[Start of section]

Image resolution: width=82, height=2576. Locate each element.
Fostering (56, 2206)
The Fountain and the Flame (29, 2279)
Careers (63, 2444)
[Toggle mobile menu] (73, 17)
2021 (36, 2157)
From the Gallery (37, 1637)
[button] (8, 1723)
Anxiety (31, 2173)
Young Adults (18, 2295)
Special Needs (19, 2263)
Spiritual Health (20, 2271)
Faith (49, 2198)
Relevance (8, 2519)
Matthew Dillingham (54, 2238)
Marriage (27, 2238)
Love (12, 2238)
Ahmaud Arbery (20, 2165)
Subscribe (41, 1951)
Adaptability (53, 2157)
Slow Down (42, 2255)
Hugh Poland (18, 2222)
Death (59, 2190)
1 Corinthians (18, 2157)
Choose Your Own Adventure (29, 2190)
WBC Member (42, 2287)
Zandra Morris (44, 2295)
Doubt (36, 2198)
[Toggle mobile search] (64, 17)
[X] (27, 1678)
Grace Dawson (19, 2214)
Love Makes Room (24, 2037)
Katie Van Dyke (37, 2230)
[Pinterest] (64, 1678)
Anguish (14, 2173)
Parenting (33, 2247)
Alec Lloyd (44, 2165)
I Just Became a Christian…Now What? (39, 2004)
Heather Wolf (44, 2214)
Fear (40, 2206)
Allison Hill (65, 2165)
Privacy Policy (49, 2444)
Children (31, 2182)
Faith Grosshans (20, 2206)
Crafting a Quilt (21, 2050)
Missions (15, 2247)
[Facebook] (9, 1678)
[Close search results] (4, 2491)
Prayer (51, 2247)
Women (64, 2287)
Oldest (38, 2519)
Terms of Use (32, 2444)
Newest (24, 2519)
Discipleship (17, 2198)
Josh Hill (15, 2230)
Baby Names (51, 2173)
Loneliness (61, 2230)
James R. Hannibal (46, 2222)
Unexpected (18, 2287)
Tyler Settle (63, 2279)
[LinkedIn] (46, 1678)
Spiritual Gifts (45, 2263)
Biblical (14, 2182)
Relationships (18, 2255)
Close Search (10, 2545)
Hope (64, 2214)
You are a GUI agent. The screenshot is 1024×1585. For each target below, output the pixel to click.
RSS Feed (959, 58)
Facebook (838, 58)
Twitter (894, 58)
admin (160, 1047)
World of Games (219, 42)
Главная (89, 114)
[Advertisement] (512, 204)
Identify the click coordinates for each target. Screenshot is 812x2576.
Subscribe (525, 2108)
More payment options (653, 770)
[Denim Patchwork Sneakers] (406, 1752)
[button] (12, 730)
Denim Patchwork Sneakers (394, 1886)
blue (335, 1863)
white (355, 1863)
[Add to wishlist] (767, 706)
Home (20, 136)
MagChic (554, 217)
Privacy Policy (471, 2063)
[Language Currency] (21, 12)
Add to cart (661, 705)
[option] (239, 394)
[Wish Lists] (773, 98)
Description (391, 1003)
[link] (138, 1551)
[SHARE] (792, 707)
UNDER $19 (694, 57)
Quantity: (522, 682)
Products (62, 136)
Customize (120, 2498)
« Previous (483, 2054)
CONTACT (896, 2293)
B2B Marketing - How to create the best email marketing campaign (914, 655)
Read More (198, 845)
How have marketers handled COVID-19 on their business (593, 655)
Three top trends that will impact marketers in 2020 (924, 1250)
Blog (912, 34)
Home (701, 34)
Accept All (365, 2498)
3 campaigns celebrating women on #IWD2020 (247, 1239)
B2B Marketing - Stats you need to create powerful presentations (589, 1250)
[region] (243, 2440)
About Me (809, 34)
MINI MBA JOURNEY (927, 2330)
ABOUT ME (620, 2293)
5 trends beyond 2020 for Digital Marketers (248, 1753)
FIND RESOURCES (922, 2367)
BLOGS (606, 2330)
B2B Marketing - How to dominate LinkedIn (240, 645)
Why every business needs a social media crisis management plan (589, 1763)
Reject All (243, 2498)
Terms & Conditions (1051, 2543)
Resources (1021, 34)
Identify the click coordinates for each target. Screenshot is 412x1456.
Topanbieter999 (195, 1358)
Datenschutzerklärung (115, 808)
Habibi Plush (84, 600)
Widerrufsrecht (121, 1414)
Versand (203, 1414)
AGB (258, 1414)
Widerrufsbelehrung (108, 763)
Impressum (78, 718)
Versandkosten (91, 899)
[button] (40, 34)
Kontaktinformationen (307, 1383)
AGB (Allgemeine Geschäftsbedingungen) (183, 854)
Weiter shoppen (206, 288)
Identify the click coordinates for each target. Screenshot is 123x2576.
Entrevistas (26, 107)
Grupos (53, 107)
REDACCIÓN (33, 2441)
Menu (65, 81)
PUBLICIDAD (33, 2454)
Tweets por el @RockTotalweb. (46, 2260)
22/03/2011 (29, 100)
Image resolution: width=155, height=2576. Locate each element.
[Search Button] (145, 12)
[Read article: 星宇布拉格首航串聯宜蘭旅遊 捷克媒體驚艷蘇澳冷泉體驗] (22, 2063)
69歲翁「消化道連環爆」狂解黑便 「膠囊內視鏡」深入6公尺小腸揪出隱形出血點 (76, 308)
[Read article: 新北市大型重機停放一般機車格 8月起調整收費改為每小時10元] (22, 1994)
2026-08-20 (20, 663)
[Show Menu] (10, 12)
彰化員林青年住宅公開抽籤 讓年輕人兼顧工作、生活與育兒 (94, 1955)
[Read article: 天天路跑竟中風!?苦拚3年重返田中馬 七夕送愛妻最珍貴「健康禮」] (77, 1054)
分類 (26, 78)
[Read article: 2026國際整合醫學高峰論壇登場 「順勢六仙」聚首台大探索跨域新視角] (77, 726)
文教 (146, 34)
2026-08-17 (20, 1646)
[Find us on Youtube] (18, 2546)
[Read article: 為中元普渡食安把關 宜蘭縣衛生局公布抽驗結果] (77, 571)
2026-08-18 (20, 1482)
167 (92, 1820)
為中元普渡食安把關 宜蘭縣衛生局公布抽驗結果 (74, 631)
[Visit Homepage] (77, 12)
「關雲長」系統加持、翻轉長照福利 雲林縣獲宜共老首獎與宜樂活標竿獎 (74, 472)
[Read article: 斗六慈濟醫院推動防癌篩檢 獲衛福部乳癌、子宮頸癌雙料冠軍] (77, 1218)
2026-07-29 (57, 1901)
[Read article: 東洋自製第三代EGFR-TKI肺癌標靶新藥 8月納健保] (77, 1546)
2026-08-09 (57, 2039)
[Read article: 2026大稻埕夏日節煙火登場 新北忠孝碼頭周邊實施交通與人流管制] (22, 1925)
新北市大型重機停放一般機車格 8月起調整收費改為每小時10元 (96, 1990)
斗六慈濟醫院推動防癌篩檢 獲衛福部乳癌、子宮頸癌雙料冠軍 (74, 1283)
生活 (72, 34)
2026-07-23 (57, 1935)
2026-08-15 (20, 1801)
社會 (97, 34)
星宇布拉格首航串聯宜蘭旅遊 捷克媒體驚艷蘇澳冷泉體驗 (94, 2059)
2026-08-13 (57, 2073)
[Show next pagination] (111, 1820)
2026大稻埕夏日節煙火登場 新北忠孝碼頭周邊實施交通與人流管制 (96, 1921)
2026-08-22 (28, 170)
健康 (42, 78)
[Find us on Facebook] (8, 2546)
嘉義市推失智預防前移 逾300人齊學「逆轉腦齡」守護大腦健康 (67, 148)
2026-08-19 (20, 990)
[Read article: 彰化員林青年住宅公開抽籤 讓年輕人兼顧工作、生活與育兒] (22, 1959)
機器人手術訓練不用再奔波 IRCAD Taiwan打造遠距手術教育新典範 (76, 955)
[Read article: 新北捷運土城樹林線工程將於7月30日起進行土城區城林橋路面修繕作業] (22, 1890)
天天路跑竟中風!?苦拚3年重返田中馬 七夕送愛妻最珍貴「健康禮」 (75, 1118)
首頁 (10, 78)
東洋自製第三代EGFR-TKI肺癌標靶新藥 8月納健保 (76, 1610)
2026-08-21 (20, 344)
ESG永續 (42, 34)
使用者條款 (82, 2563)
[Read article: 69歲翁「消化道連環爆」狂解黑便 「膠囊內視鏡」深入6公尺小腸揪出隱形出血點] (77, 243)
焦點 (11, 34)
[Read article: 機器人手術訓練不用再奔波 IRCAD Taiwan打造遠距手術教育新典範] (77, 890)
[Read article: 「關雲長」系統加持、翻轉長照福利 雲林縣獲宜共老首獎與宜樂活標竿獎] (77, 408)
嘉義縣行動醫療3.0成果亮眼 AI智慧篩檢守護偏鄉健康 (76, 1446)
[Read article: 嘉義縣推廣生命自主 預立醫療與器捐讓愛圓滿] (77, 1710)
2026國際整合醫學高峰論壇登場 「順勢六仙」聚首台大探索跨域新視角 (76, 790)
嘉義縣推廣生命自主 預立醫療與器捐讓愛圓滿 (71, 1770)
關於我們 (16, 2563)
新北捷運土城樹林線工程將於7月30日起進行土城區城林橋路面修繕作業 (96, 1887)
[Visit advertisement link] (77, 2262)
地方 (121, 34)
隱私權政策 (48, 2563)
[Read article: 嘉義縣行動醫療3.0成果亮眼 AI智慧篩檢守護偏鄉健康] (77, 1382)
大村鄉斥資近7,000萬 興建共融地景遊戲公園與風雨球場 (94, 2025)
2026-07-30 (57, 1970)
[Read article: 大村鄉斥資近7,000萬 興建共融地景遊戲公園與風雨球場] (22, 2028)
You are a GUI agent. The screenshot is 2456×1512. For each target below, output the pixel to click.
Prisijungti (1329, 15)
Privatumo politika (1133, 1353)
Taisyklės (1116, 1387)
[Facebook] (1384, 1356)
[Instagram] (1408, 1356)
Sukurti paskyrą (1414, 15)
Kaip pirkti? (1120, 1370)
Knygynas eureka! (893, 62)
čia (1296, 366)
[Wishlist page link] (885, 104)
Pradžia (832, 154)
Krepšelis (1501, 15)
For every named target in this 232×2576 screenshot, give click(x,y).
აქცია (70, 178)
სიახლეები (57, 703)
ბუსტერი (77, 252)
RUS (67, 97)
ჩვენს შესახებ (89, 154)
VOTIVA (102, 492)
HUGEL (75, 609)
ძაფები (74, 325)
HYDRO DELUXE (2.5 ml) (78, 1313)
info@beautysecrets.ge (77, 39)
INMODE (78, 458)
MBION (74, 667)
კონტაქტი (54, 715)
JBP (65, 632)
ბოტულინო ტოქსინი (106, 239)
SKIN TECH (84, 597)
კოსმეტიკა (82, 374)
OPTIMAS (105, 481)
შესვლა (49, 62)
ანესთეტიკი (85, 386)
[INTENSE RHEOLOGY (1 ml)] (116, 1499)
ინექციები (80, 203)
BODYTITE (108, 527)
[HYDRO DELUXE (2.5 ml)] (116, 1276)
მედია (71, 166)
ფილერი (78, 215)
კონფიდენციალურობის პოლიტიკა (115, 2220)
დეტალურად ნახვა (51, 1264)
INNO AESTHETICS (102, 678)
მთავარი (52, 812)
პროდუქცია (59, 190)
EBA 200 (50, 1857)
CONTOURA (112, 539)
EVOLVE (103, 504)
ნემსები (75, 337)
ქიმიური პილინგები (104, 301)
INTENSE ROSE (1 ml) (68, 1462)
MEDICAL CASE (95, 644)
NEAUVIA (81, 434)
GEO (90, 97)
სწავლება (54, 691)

[End of section]

**Work required**
Lines to set down from above: the line with "Grace Dawson (19, 2214)", the line with "Hope (64, 2214)", and every line between, each exactly as written.

**Written answer**
Grace Dawson (19, 2214)
Love Makes Room (24, 2037)
Katie Van Dyke (37, 2230)
[Pinterest] (64, 1678)
Anguish (14, 2173)
Parenting (33, 2247)
Alec Lloyd (44, 2165)
I Just Became a Christian…Now What? (39, 2004)
Heather Wolf (44, 2214)
Fear (40, 2206)
Allison Hill (65, 2165)
Privacy Policy (49, 2444)
Children (31, 2182)
Faith Grosshans (20, 2206)
Crafting a Quilt (21, 2050)
Missions (15, 2247)
[Facebook] (9, 1678)
[Close search results] (4, 2491)
Prayer (51, 2247)
Women (64, 2287)
Oldest (38, 2519)
Terms of Use (32, 2444)
Newest (24, 2519)
Discipleship (17, 2198)
Josh Hill (15, 2230)
Baby Names (51, 2173)
Loneliness (61, 2230)
James R. Hannibal (46, 2222)
Unexpected (18, 2287)
Tyler Settle (63, 2279)
[LinkedIn] (46, 1678)
Spiritual Gifts (45, 2263)
Biblical (14, 2182)
Relationships (18, 2255)
Close Search (10, 2545)
Hope (64, 2214)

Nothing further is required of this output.